Pixel coordinate grounding data
--

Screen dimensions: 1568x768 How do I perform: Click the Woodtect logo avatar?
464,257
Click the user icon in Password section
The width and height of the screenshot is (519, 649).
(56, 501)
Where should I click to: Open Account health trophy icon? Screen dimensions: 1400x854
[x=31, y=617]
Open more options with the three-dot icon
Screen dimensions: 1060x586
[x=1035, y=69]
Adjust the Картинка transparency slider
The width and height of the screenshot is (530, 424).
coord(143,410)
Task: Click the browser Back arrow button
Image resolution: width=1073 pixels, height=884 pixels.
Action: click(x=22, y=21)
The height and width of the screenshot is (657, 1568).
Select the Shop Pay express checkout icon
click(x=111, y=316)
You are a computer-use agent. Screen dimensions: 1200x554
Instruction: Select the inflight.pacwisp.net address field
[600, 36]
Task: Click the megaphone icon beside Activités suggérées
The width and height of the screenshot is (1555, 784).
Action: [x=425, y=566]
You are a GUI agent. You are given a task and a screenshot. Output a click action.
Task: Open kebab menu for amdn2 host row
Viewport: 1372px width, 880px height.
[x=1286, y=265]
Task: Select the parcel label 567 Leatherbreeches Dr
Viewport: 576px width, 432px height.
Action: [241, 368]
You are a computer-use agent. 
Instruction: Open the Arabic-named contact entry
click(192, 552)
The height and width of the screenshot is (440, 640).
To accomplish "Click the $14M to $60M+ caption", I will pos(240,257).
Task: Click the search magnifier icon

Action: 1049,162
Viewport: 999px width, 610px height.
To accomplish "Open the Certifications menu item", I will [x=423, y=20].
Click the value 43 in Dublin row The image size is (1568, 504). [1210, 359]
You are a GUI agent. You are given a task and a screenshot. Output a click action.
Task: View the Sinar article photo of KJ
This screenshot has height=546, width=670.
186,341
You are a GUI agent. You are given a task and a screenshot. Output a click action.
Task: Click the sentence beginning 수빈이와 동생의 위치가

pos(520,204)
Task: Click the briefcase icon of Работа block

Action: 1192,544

--

Whenever a line of the entries contains the string "will", copy that line.

• [Your solution]:
To accomplish "Click the $14M to $60M+ caption", I will pos(240,257).
To accomplish "Open the Certifications menu item", I will [x=423, y=20].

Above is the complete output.